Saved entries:
== == ==

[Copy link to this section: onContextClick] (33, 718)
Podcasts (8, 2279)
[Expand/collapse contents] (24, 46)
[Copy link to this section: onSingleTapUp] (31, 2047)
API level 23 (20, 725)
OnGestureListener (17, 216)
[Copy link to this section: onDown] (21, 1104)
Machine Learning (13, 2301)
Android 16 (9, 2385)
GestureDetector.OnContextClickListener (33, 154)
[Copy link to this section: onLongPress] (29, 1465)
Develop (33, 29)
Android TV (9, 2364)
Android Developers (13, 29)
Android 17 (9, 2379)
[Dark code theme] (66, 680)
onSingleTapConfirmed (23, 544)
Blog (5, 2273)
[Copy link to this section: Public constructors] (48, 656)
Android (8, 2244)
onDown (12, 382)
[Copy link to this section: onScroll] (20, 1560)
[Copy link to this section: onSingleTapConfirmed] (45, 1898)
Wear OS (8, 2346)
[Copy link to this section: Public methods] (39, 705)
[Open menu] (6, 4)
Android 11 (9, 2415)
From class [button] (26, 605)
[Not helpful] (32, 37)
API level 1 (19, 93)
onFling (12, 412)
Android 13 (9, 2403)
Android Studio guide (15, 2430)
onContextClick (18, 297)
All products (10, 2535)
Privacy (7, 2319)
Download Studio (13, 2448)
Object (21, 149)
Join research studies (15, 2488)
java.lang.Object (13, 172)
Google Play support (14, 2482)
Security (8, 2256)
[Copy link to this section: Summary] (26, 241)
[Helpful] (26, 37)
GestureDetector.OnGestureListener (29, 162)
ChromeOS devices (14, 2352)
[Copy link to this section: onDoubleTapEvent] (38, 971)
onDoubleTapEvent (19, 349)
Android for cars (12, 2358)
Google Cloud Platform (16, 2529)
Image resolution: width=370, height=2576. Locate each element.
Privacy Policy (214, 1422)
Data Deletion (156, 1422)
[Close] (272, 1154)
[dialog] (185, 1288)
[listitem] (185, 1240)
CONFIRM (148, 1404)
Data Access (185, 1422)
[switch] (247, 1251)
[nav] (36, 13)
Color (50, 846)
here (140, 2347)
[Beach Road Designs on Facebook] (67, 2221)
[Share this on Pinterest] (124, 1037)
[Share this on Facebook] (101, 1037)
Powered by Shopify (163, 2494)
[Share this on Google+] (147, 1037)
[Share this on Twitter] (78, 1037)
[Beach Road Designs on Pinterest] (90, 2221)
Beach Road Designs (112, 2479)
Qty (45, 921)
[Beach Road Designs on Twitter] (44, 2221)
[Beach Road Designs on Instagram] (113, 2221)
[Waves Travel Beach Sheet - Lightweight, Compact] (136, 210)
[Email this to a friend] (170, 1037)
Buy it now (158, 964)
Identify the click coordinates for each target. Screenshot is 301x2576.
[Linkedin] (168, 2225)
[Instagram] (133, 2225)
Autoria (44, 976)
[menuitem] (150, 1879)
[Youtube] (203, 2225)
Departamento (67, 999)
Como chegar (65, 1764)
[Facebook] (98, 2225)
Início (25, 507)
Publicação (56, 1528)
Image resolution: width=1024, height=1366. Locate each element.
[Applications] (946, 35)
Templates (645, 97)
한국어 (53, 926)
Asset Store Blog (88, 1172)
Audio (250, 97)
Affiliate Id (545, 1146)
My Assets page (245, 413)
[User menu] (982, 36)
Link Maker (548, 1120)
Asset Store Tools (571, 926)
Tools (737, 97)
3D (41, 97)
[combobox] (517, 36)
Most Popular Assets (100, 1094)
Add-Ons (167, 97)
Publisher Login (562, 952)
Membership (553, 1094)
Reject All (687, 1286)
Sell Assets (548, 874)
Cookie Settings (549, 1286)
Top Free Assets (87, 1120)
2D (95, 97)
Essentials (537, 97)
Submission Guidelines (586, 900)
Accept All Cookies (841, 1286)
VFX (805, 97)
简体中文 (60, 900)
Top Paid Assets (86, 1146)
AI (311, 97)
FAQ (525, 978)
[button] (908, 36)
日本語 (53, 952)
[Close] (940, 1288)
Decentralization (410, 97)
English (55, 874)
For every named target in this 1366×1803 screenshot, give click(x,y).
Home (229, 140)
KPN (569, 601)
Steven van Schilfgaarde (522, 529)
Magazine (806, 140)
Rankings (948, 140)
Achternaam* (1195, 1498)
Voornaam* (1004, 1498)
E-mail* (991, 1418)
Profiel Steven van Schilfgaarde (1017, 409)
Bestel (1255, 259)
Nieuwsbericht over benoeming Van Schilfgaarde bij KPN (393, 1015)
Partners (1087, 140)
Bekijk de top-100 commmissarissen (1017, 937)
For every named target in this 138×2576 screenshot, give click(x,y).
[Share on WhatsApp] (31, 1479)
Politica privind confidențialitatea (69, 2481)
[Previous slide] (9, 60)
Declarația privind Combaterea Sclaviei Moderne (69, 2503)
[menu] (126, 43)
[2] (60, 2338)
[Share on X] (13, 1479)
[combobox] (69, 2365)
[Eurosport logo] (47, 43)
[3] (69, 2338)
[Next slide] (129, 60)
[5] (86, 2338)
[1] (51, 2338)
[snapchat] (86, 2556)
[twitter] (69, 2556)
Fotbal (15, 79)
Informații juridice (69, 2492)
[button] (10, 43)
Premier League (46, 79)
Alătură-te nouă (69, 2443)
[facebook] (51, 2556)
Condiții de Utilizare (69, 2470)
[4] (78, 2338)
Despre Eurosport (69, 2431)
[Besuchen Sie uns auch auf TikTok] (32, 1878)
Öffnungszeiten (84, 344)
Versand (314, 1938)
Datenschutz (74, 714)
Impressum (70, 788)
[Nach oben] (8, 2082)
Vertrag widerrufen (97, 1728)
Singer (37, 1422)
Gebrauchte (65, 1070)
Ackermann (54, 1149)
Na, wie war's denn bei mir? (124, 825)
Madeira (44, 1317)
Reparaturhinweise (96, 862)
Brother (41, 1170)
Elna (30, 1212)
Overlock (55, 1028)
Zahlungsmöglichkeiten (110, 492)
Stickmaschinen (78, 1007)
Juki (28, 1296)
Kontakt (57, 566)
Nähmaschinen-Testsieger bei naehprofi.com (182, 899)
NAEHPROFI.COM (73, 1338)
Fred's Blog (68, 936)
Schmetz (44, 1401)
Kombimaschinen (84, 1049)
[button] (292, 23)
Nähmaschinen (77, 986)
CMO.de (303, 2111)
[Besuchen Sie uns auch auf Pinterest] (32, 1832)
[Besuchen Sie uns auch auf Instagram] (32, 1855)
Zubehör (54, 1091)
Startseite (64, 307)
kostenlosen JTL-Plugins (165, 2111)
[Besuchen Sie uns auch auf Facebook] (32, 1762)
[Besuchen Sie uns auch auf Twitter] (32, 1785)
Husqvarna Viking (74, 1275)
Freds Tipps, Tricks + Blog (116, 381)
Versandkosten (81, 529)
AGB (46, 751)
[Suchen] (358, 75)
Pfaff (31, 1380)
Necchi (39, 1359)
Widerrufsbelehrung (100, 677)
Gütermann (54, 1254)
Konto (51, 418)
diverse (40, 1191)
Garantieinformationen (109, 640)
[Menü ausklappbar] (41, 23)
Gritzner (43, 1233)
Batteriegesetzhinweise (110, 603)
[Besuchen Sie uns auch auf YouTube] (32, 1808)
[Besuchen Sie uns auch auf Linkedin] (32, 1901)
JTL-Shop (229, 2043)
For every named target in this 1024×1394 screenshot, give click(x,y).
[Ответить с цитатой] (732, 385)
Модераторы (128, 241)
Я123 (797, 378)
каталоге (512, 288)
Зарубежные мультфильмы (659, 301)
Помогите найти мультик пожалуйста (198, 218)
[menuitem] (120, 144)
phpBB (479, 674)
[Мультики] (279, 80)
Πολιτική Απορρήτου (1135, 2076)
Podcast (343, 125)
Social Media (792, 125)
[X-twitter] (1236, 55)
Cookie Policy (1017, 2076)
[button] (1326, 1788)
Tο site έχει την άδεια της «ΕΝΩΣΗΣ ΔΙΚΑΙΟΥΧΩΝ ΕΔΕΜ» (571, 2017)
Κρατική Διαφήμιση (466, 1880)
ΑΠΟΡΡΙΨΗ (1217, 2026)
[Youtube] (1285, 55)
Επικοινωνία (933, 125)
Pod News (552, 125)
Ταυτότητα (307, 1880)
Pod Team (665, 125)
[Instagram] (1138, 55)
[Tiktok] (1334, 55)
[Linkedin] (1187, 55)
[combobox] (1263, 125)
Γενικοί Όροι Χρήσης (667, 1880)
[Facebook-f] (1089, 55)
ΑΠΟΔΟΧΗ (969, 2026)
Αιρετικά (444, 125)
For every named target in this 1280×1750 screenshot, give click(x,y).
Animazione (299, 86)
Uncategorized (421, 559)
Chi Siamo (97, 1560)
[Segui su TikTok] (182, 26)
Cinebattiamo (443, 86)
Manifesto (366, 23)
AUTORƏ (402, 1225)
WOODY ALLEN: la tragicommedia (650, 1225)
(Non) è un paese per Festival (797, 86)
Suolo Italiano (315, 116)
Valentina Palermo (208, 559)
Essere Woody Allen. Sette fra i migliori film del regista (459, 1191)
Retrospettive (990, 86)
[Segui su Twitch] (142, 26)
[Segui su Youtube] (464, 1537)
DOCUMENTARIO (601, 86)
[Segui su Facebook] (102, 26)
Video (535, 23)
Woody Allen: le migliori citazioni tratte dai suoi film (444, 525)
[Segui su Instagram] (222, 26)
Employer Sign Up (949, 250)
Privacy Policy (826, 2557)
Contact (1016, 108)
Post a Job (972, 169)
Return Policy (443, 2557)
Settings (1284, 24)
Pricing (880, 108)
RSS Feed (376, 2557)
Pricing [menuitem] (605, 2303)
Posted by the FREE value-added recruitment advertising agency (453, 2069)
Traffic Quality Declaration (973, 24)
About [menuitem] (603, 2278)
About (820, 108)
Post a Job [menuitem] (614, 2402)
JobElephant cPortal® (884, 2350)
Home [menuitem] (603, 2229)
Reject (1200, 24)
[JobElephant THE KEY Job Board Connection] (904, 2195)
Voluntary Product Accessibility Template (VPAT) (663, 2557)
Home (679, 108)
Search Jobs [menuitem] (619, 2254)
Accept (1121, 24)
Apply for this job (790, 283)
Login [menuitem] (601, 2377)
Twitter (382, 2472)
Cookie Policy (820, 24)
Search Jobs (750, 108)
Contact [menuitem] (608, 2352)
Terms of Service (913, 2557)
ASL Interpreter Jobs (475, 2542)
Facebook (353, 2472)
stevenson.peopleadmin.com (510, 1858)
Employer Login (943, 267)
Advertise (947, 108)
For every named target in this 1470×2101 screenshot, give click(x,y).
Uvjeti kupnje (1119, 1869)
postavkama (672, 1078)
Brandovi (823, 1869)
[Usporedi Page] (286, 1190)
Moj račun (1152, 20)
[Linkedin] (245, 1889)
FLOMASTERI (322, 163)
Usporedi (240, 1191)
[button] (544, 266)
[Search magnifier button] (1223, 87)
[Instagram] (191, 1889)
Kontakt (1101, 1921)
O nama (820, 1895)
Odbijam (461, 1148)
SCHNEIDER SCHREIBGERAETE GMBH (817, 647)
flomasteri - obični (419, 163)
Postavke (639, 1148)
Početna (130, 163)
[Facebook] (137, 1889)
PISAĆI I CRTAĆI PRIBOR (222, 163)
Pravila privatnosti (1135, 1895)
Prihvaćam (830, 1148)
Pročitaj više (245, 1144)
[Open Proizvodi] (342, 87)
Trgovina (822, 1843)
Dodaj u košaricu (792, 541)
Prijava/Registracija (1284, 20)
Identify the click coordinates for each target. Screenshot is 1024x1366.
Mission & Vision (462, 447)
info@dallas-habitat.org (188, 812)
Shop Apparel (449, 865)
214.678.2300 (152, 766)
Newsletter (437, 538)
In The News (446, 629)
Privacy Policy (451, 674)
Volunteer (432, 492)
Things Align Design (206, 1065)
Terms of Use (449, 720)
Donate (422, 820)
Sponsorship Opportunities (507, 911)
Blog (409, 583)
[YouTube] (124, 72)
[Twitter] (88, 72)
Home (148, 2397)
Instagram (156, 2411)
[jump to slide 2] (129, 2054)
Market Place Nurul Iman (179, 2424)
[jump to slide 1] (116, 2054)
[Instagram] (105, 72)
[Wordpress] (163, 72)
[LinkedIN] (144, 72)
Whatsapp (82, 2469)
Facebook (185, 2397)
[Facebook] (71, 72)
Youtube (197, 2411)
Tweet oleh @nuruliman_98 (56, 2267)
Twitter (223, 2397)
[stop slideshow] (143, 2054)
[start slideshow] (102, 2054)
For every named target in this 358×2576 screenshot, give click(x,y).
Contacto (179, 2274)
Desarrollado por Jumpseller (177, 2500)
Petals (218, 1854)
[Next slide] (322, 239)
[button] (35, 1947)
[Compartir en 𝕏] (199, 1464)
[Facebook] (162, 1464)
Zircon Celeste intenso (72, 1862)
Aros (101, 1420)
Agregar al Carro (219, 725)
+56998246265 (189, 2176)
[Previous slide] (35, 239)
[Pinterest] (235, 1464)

== == ==

EXERCISE INSTRUCTIONS = Would you print exactly, and only, the lines of the data above from the line with "Podcast (343, 125)" through the line with "[combobox] (1263, 125)", inclusive?

RESPONSE TO THE EXERCISE =
Podcast (343, 125)
Social Media (792, 125)
[X-twitter] (1236, 55)
Cookie Policy (1017, 2076)
[button] (1326, 1788)
Tο site έχει την άδεια της «ΕΝΩΣΗΣ ΔΙΚΑΙΟΥΧΩΝ ΕΔΕΜ» (571, 2017)
Κρατική Διαφήμιση (466, 1880)
ΑΠΟΡΡΙΨΗ (1217, 2026)
[Youtube] (1285, 55)
Επικοινωνία (933, 125)
Pod News (552, 125)
Ταυτότητα (307, 1880)
Pod Team (665, 125)
[Instagram] (1138, 55)
[Tiktok] (1334, 55)
[Linkedin] (1187, 55)
[combobox] (1263, 125)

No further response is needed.